As a concept, object-based storage systems appear to be the closest to a pure data storage device as you could imagine. Instead of being constrained by artificial constructs like LUNs and file systems, an object store allows the user to save and retrieve unformatted binary -- or essentially any format -- of data. So some 20 years after the idea of object storage emerged, why are we only now starting to see wide-scale adoption?
Object storage's history is steeped in academia, including work done at Carnegie Mellon University and the University of California at Berkeley. Many of these early ideas were based around large-scale file systems, including of course the underpinning of the most ubiquitous search platform with the Google File System. Probably the most commercially well-known object storage implementation in the enterprise initially was EMC’s Centera platform, a product developed from the April 2001 acquisition of FilePool NV, a Belgium-based startup.
Centera used a concept known as content addressable storage, meaning that data is stored and retrieved from the system based on a cryptographic hash value derived from the content itself. Modern object stores also rely on globally unique identifiers (GUIDs) but no longer generate them from the content. This method of addressing by ID highlights one initial barrier to the widespread adoption of object store technology: The need to access data through an API rather than existing protocols like SCSI or NFS. I’ll discuss this more later.

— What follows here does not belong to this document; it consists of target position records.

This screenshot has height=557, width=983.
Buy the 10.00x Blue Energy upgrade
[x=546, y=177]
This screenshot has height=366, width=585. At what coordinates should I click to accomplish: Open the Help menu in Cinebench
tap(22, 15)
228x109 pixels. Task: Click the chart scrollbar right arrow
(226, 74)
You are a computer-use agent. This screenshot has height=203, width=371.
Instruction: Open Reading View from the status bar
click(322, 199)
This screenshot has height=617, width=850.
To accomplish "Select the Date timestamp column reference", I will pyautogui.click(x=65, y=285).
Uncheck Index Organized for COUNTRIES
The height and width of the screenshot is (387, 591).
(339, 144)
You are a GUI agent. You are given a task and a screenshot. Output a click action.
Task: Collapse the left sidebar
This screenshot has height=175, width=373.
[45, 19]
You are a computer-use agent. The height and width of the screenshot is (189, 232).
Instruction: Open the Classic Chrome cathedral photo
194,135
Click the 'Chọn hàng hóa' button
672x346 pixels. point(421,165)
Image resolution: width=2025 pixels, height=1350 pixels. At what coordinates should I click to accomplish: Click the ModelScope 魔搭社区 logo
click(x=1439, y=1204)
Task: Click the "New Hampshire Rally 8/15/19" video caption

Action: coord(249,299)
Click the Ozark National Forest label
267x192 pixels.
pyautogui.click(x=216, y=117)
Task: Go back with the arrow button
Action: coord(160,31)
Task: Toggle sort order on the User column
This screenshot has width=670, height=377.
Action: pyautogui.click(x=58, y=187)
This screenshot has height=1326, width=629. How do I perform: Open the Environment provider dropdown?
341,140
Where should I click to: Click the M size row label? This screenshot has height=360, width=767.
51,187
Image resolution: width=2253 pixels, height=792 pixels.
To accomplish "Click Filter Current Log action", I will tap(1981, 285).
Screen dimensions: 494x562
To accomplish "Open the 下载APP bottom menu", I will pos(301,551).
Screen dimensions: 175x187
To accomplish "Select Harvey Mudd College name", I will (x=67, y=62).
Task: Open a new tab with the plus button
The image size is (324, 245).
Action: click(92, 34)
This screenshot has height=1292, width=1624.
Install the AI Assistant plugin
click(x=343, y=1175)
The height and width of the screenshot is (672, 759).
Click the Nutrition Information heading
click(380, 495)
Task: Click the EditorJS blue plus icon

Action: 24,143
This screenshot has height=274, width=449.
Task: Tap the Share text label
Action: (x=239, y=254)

The value of object stores
Before going further, it’s worth looking at why object stores are relevant in the first place. I touched on one of the benefits of object storage earlier: high scalability. Today, even with multi-terabyte hard drives, it’s rare to see traditional storage systems built to the petabyte scale. Both block- and file-based systems have inherent issues around resiliency and the practicalities of operation, once capacities start reaching a few hundred terabytes. Data protection schemes like RAID don’t work well with large capacity drives and wide striping; managing multi-gigabyte or even terabyte sized files within a NAS appliance is equally challenging.
Object stores offer the ability to store vast quantities of data that reach into the multi-petabytes. Performance and resiliency don’t diminish with capacity, but on the contrary in most instances are improved as systems scale.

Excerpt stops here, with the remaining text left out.